Черный фургон был крупным, и, наверное, единственной машиной на этой улице на ходу. Поездка была на удивление легкой. Злости и чувства опасности не было, тишину разрушал только тихий гул двигателя и редкие удары металлических инструментов в ящике для ремонта. Мои руки были сцеплены за спиной на уровне поясницы, и это мешало сесть по удобнее: железные кольца впивались в позвоночник, не давая расслабиться. Единственным источником света во мраке была маленькая открытая створка на стене, отделяющей салон от передних сидений.
Новенький, имя которого покрывала тайна, сидел напротив в привычной солдатской манере. Я смотрела на его идеальную осанку, на безучастный наблюдательный взгляд, на уложенные руки поверх колен, что аккуратно держали катану с необычной деревянной рукояткой, и ощущала зудящее отвращение. Его тело было словно слеплено из механизмов и проводков, обтянутых кожей и тугой черной тканью. Слишком механичный, слишком «идеальный». Неужели и я так раньше выглядела?.. смотрится пугающе. Не удивительно, что практически все наставники и иные люди не из подразделения обходили меня стороной.
Поездка заняла не меньше получаса. Точно определять каждую минуту не получалось, глаза начинали наливаться усталостью, в голове плыло от недосыпа и боли в затылке. Все клетки стонали от разительных температурных различий морозной снежной улицы и теплого, но темного фургона.

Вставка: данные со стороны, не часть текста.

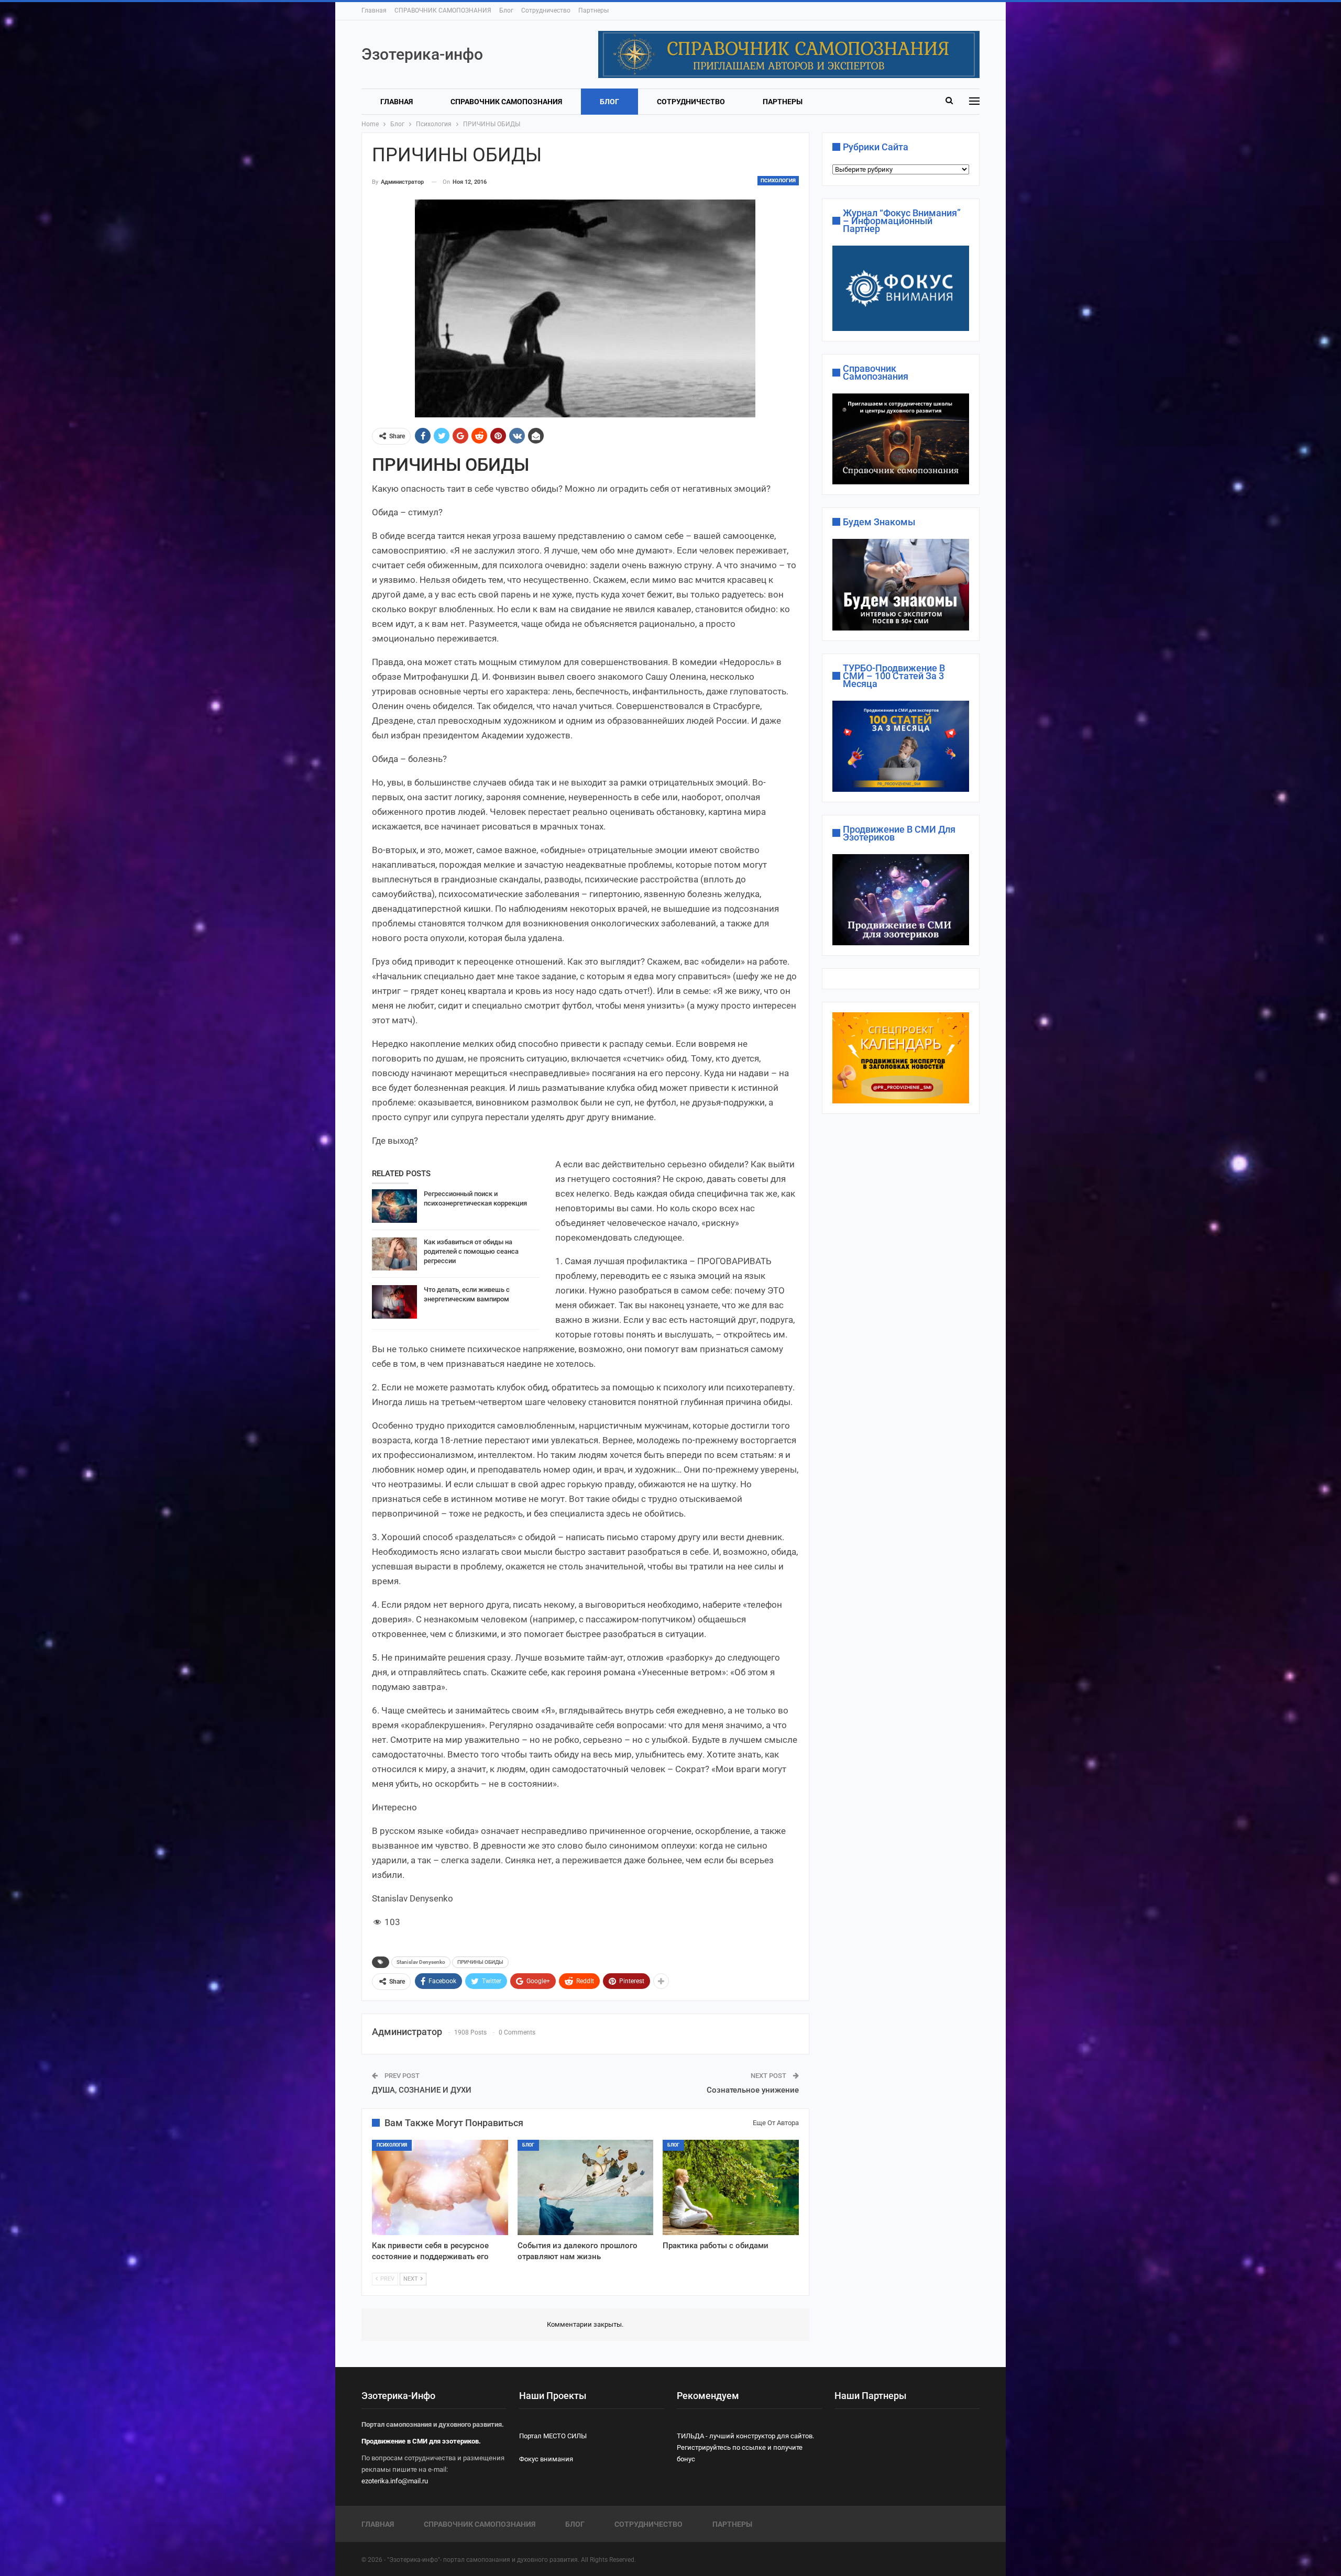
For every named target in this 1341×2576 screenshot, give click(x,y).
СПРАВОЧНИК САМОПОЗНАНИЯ (442, 10)
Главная (374, 10)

Солдаты могли переносить жуткие морозы, что я доказывала на собственном примере уже несколько дней. Но все же никто из бойцов не любил лишний раз морозить кости на холоде, если есть возможность спокойно существовать в тепле. Поэтому фургон был таким уютным, что уносил меня как можно дальше в плен морфея.
Куда меня везли? Почему не убили на месте? Все эти вопросы вяло копошились в остывающем, находящемся в вечном стрессе, мозге, но открывать рот я не осмелилась — вряд ли кто-то из коллег ответит, а терять лишние силы на такие бессмысленные вещи было просто до раздражения расточительным.
Темнота вокруг сгущалась. Веки едва двигались, я всячески уговаривала голову поработать еще немного ради нашего общего финала. Уйти из этого мира, даже не попрощавшись с ним, будет крайне грустно.
Через некоторое время фургон плавно остановился. Я слышала, как за тонкой металлической стенкой завывает ветер, кожа инстинктивно ощущала на себе покалывания от тающего под теплом снега. Новенький вдруг встал со своего места и уже начинал открывать двери, но меня это интересовало в меньшей степени. Тепло настолько сильно разморило мое сознание, что я слепо двигала головой к источникам звука. И когда в темноте под закрытыми веками прозвучало настойчивое «Трентовское»:
— Вставай, — я тут же разлепила глаза и, покачиваясь, выползла из фургона.
Это был отель. Высокая, величественная многоэтажка с горящими единичными окнами на самых верхних этажах и с красными крупными буквами над стеклянным входом. Глянс-отель. Само появление перед взором столь шикарного места вызвало внутри ощущение неправильности. Что-то в этом было не то, что-то постороннее. Мозг требовал сна и покоя, но я, хмурясь, осматривала теплое светлое помещение.